The PHLPP1 N-Terminal Extension Is a Mitotic Cdk1 Substrate and Controls an Interactome Switch

Abstract

PH domain Leucine-Rich Repeat Protein Phosphatase 1 (PHLPP1) is a tumor suppressor that directly dephosphorylates a wide array of substrates, most notably the pro-survival kinase Akt. However, little is known about the molecular mechanisms governing PHLPP1 itself. Here we report that PHLPP1 is dynamically regulated in a cell cycle-dependent manner, and deletion of PHLPP1 results in mitotic delays and increased rates of chromosomal segregation errors. We show that PHLPP1 is hyperphosphorylated during mitosis by Cdk1 in a functionally uncharacterized region known as the PHLPP1 N-terminal extension (NTE).

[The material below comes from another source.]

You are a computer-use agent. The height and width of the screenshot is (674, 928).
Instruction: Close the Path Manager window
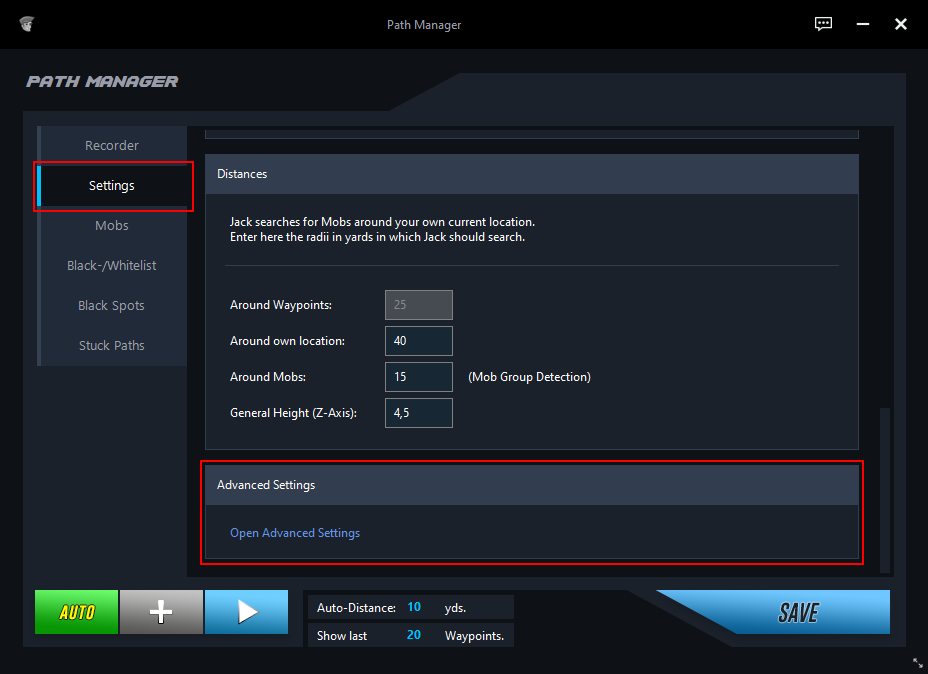point(900,24)
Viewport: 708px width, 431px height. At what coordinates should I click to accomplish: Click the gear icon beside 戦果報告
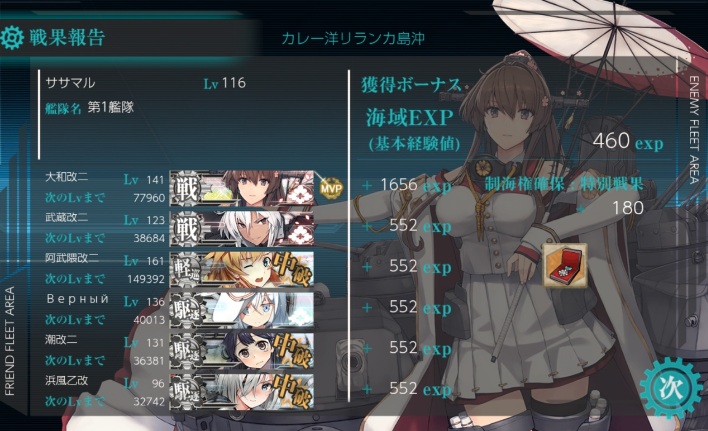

A proximity-dependent biotin identification (BioID) interaction screen revealed that during mitosis PHLPP1 dissociates from plasma membrane scaffolds, such as Scribble, by a mechanism that depends on its NTE, and gains proximity with kinetochore and mitotic spindle proteins such as KNL1 and TPX2. Our data are consistent with a model in which phosphorylation of PHLPP1 during mitosis regulates binding to its mitotic partners and allows accurate progression through mitosis. The finding that PHLPP1 binds mitotic proteins in a cell cycle- and phosphorylation-dependent manner may have relevance to its tumor suppressive function.